What you have to do - Return the lines below in which the string "agent" occurs.

Exercise inputs -
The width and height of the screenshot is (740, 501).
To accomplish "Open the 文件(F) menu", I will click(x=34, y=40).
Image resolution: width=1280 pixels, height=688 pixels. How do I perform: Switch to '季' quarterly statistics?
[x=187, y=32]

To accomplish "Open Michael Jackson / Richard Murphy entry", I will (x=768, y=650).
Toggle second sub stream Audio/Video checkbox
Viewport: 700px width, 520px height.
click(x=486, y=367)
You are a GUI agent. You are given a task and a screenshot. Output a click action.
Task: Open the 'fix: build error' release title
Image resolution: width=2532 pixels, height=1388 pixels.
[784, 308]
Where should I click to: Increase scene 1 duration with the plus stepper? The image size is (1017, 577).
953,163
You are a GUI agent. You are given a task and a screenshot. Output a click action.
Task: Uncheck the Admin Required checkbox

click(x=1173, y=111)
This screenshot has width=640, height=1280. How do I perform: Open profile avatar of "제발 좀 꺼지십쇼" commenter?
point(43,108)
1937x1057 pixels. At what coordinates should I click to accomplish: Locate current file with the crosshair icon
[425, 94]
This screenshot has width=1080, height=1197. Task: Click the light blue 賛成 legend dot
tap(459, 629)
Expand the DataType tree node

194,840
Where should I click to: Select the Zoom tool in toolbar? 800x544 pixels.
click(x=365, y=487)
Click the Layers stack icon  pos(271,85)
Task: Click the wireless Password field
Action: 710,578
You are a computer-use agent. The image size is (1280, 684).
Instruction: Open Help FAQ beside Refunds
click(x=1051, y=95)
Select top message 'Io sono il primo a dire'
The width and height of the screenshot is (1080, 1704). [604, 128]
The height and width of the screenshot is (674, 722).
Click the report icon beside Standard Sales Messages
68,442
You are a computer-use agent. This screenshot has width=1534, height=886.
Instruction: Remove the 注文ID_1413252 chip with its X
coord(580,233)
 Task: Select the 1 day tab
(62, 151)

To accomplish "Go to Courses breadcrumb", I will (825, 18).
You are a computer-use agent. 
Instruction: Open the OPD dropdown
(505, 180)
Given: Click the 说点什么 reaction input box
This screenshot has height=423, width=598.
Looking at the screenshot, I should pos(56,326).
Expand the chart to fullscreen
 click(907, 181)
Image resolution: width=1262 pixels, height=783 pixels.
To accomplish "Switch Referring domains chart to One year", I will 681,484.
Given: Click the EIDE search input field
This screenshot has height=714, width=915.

Task output -
You are a GUI agent. You are given a task and a screenshot. Output a click action.
You are a GUI agent. You are given a task and a screenshot. Output a click action.
You are a computer-use agent. The image size is (1280, 684).
You are a computer-use agent. This screenshot has width=1534, height=886.
You are a computer-use agent. 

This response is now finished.